Working Group on Article 8(j) and related provisions was established in 1998 by the fourth meeting of the Conference of the Parties (COP-4). At its fifth meeting in 2000, the COP adopted a programme of work to implement the commitments of Article 8(j) of the Convention to enhance the role and involvement of indigenous peoples and local communities in the achievement of the objectives of the Convention. Significant work has been accomplished as part of the Work Programme on Article 8(j). In this regard, Parties to the Convention adopted several voluntary guidelines, including:
- The Akwé: Kon Voluntary Guidelines for the Conduct of Cultural, Environmental and Social Impact Assessments Regarding Developments Proposed to Take Place on, or which are Likely to Impact on, Sacred Sites and on Lands and Waters Traditionally Occupied or Used by Indigenous and Local Communities;
- The Tkarihwaié:ri Code of Ethical Conduct to Ensure Respect for the Cultural and Intellectual Heritage of Indigenous and Local Communities;
- The Mo'otz Kuxtal Voluntary Guidelines for the development of mechanisms, legislation or other appropriate initiatives to ensure the “prior and informed consent”, “free, prior and informed consent” or “approval and involvement”, depending on national circumstances, of indigenous peoples and local communities for accessing their knowledge, innovations and practices, for fair and equitable sharing of benefits arising from the use of their knowledge, innovations and practices relevant for the conservation and sustainable use of biological diversity, and for reporting and preventing unlawful appropriation of traditional knowledge;
- The Rutzolijirisaxik Voluntary Guidelines for the Repatriation of Traditional Knowledge Relevant for the Conservation and Sustainable Use of Biological Diversity;
- The Glossary of relevant key terms and concepts within the context of Article 8(j) and related provisions.

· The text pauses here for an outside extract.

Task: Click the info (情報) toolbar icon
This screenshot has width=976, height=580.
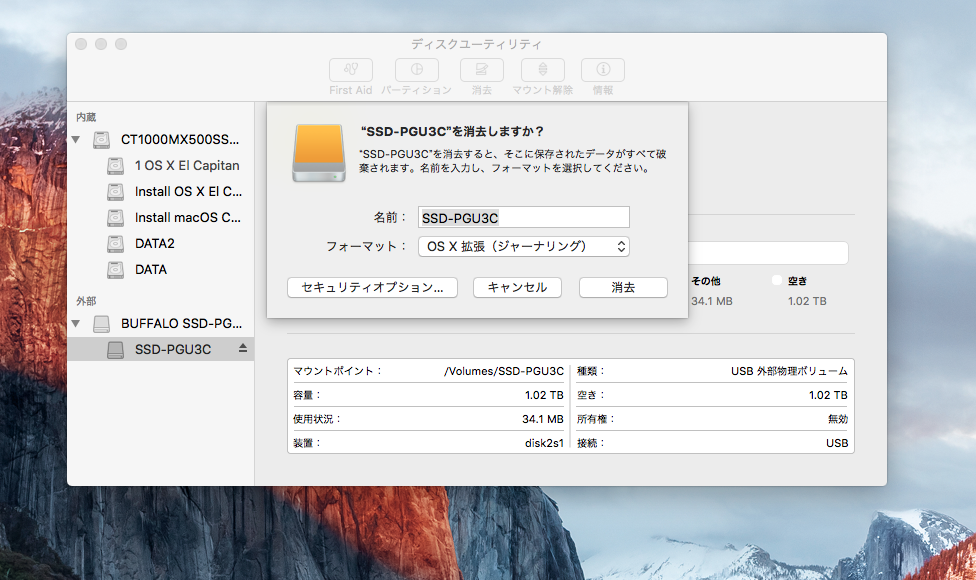Action: (603, 70)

These guidelines are intended to provide a collaborative framework ensuring the full involvement of indigenous peoples and local communities in the assessment of cultural, environmental and social concerns and interests of indigenous peoples and local communities of proposed developments. Moreover, guidance is provided on how to take into account traditional knowledge, innovations and practices as part of the impact-assessment processes and promote the use of appropriate technologies.